■ **Your task**
Every line from the beginning of the data through the line containing "1400x841 pixels." should be reproduced exactly, and no further lines should be output.

[Records shown Boundary: Start]

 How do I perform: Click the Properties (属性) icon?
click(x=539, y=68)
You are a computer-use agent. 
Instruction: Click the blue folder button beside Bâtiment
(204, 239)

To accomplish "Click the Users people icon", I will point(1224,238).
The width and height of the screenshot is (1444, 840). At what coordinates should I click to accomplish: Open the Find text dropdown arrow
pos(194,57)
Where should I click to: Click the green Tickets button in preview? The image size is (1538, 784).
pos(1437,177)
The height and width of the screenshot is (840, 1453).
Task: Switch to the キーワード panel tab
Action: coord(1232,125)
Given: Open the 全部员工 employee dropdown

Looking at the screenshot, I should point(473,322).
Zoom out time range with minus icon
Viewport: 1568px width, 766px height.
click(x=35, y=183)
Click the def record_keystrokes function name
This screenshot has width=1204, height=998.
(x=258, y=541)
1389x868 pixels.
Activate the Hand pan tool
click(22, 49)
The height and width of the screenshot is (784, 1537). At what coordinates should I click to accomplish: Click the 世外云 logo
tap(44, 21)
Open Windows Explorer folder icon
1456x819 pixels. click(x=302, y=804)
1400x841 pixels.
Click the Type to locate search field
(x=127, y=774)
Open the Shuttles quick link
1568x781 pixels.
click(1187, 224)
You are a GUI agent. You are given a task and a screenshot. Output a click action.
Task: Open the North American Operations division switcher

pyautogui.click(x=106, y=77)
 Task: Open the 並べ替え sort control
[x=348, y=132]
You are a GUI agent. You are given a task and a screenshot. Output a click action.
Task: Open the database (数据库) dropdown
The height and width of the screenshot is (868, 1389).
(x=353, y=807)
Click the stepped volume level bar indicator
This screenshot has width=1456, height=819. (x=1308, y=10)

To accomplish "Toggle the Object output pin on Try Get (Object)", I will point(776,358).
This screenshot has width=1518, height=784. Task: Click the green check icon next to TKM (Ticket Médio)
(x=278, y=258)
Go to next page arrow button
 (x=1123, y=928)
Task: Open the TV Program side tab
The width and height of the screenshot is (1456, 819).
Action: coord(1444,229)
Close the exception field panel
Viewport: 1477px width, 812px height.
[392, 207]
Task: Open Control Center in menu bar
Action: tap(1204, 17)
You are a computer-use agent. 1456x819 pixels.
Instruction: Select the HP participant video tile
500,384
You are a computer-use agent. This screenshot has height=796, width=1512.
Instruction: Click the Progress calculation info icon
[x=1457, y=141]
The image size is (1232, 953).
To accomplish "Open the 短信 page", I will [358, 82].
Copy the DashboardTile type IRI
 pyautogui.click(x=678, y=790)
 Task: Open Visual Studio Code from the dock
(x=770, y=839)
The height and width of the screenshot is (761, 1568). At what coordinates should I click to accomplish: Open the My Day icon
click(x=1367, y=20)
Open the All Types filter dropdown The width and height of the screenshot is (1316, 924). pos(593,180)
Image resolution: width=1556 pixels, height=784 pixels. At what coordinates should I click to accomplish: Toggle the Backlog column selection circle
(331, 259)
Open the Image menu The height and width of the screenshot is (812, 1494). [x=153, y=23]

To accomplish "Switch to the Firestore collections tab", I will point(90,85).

[Records shown Boundary: End]

■ **Exercise response**
 How do I perform: Click the Properties (属性) icon?
click(x=539, y=68)
You are a computer-use agent. 
Instruction: Click the blue folder button beside Bâtiment
(204, 239)

To accomplish "Click the Users people icon", I will point(1224,238).
The width and height of the screenshot is (1444, 840). At what coordinates should I click to accomplish: Open the Find text dropdown arrow
pos(194,57)
Where should I click to: Click the green Tickets button in preview? The image size is (1538, 784).
pos(1437,177)
The height and width of the screenshot is (840, 1453).
Task: Switch to the キーワード panel tab
Action: coord(1232,125)
Given: Open the 全部员工 employee dropdown

Looking at the screenshot, I should point(473,322).
Zoom out time range with minus icon
Viewport: 1568px width, 766px height.
click(x=35, y=183)
Click the def record_keystrokes function name
This screenshot has width=1204, height=998.
(x=258, y=541)
1389x868 pixels.
Activate the Hand pan tool
click(22, 49)
The height and width of the screenshot is (784, 1537). At what coordinates should I click to accomplish: Click the 世外云 logo
tap(44, 21)
Open Windows Explorer folder icon
1456x819 pixels. click(x=302, y=804)
1400x841 pixels.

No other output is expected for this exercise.